The Internal Revenue Service offers tips for year-end planning, the majority of which unfortunately do not apply to US expats. In any case, limitations apply to most if not all deductions and credits making this appear to be a band-aid on a broken leg should any of these tax planning tips be successfully employed. Donations may qualify for a tax break if they are made to qualified charitable organizations which must be organized under the laws of the United States. One more relevant example is to consider divesting of non-performing stocks to take advantage of the long-term capital gains top tax rate that may expire on 31 December of 15%.

Another consideration which applies to US expats is the child tax credit. Six criteria apply for a child to be a qualifying child for the child tax credit, two of which include that the child needs to have a Social Security Number and be under the age of 17 at the end of the year.
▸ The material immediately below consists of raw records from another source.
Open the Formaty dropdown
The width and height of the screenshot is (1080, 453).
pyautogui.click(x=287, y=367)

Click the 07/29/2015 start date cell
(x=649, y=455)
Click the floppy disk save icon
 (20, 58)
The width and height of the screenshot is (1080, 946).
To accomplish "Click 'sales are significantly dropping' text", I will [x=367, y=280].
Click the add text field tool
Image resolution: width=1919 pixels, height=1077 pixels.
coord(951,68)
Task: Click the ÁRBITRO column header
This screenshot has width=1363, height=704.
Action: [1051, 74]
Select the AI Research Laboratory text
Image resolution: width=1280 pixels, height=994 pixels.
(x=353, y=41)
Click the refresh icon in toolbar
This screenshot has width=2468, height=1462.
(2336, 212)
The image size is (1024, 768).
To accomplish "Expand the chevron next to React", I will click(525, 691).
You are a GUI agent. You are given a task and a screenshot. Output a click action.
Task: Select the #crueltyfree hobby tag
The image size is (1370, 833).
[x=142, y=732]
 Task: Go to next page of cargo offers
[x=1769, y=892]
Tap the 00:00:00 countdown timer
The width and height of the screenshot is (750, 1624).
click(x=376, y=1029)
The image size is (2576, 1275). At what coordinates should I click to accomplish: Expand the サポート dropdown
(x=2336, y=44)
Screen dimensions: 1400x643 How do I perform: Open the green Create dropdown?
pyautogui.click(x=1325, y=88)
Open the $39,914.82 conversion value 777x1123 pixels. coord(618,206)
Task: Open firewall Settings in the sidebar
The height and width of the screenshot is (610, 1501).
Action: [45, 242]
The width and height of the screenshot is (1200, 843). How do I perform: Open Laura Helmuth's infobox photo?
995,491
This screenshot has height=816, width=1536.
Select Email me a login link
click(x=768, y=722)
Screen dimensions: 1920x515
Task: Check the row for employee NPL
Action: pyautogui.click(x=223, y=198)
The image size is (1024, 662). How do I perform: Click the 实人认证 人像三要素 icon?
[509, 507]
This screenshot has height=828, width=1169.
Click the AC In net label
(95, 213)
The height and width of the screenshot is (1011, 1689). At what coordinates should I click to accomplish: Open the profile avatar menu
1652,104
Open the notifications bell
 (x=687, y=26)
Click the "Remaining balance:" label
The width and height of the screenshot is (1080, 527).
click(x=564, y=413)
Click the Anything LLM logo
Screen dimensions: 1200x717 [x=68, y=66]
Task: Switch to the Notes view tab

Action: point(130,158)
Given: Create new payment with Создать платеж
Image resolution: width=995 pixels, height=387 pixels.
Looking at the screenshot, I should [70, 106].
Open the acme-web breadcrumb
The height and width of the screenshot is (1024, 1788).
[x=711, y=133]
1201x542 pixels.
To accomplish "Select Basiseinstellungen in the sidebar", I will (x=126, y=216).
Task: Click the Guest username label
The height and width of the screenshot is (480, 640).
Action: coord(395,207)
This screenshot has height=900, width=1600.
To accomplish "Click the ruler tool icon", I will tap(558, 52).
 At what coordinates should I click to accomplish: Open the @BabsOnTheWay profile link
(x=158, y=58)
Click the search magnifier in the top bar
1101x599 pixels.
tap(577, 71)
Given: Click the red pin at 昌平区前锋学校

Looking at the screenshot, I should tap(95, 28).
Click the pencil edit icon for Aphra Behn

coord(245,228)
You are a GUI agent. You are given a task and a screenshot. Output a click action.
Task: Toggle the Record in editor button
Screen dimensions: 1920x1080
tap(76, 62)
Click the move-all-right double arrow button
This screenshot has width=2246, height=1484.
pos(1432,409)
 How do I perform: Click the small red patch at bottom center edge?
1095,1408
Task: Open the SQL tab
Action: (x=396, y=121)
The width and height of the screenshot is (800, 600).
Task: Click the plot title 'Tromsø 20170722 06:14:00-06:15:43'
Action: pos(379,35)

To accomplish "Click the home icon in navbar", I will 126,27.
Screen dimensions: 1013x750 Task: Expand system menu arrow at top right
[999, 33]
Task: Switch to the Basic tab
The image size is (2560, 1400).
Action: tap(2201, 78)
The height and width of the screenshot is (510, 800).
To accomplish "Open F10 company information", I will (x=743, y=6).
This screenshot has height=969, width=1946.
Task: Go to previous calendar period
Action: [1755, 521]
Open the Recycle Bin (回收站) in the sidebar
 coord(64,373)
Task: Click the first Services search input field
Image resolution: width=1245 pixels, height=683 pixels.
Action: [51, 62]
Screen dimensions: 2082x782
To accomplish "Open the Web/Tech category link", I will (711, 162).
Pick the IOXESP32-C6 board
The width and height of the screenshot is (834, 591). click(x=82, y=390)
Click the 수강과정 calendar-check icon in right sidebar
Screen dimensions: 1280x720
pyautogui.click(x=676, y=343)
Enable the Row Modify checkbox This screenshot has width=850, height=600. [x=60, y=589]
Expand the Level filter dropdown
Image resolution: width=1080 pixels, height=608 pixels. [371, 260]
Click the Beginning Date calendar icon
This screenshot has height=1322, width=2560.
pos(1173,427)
The nice thing is that the child tax credit is refundable to qualifying taxpayers both inside and outside the US, unlike other refundable tax credits.

Should the US go over the cliff and hit most Americans with tax hikes it seems there will be a common denominator with FATCA – Americans with increased motivation to relinquish their citizenship or rather firstly, re-domicile to another country if they haven’t already done so and then expatriate.

Already some countries are predicting that the number of Americans expatriating will rise as a result of FATCA, with an international tax conference in Tel Aviv this month covering the predicted increase in the expatriation of US citizens who live in Israel.

The ‘gotcha’ mechanisms of FATCA are galvanized with new laws requiring US citizens to be in compliance with their Federal income tax filing obligations in order to renew their passports.